_Pixel coordinate grounding data_
+ + +
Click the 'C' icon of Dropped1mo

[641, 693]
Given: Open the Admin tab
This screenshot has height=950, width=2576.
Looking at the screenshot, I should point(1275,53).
+ + +
_Exercise brief_
Retype, without changes, the lines from the line holding "Given: Open the Admin tab" to the end of the data, both ends included.

_Reply to the task_
Given: Open the Admin tab
This screenshot has height=950, width=2576.
Looking at the screenshot, I should point(1275,53).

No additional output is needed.